[Stored data]
--*--

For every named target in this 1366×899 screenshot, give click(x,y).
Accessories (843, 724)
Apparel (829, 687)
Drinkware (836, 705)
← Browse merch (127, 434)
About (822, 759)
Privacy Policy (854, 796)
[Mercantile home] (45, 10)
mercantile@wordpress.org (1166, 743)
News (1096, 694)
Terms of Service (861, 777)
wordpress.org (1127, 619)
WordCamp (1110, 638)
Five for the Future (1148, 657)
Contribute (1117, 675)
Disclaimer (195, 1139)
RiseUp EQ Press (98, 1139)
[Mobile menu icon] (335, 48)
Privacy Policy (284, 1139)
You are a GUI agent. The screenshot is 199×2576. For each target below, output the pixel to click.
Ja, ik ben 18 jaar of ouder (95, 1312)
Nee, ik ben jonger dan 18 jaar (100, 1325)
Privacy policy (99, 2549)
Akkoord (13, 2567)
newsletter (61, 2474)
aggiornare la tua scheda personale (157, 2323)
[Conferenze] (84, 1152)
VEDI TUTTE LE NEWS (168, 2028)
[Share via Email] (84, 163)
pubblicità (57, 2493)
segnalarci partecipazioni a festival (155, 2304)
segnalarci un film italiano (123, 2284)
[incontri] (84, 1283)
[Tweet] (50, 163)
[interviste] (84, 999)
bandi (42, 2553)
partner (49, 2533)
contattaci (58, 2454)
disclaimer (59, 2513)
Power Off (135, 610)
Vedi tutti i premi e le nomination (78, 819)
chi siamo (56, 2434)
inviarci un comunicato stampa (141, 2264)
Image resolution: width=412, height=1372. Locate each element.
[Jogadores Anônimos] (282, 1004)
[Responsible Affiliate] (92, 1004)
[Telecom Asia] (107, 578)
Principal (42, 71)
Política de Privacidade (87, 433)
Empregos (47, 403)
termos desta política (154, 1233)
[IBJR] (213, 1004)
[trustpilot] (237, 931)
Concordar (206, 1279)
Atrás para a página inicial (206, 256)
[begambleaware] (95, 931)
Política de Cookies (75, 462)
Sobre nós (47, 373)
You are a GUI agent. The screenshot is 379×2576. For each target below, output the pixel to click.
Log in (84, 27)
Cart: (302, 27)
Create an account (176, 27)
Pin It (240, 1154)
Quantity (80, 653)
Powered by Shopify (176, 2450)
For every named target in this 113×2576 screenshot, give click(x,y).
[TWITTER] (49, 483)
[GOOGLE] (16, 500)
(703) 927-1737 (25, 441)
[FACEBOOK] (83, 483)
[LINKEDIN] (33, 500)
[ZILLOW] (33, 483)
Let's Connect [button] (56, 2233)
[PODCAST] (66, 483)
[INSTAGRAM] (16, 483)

--*--

* [What needs to be done]:
Exact repetition is required: return every record shown above.

* [Response to the task]:
For every named target in this 1366×899 screenshot, give click(x,y).
Accessories (843, 724)
Apparel (829, 687)
Drinkware (836, 705)
← Browse merch (127, 434)
About (822, 759)
Privacy Policy (854, 796)
[Mercantile home] (45, 10)
mercantile@wordpress.org (1166, 743)
News (1096, 694)
Terms of Service (861, 777)
wordpress.org (1127, 619)
WordCamp (1110, 638)
Five for the Future (1148, 657)
Contribute (1117, 675)
Disclaimer (195, 1139)
RiseUp EQ Press (98, 1139)
[Mobile menu icon] (335, 48)
Privacy Policy (284, 1139)
You are a GUI agent. The screenshot is 199×2576. For each target below, output the pixel to click.
Ja, ik ben 18 jaar of ouder (95, 1312)
Nee, ik ben jonger dan 18 jaar (100, 1325)
Privacy policy (99, 2549)
Akkoord (13, 2567)
newsletter (61, 2474)
aggiornare la tua scheda personale (157, 2323)
[Conferenze] (84, 1152)
VEDI TUTTE LE NEWS (168, 2028)
[Share via Email] (84, 163)
pubblicità (57, 2493)
segnalarci partecipazioni a festival (155, 2304)
segnalarci un film italiano (123, 2284)
[incontri] (84, 1283)
[Tweet] (50, 163)
[interviste] (84, 999)
bandi (42, 2553)
partner (49, 2533)
contattaci (58, 2454)
disclaimer (59, 2513)
Power Off (135, 610)
Vedi tutti i premi e le nomination (78, 819)
chi siamo (56, 2434)
inviarci un comunicato stampa (141, 2264)
Image resolution: width=412, height=1372. Locate each element.
[Jogadores Anônimos] (282, 1004)
[Responsible Affiliate] (92, 1004)
[Telecom Asia] (107, 578)
Principal (42, 71)
Política de Privacidade (87, 433)
Empregos (47, 403)
termos desta política (154, 1233)
[IBJR] (213, 1004)
[trustpilot] (237, 931)
Concordar (206, 1279)
Atrás para a página inicial (206, 256)
[begambleaware] (95, 931)
Política de Cookies (75, 462)
Sobre nós (47, 373)
You are a GUI agent. The screenshot is 379×2576. For each target below, output the pixel to click.
Log in (84, 27)
Cart: (302, 27)
Create an account (176, 27)
Pin It (240, 1154)
Quantity (80, 653)
Powered by Shopify (176, 2450)
For every named target in this 113×2576 screenshot, give click(x,y).
[TWITTER] (49, 483)
[GOOGLE] (16, 500)
(703) 927-1737 (25, 441)
[FACEBOOK] (83, 483)
[LINKEDIN] (33, 500)
[ZILLOW] (33, 483)
Let's Connect [button] (56, 2233)
[PODCAST] (66, 483)
[INSTAGRAM] (16, 483)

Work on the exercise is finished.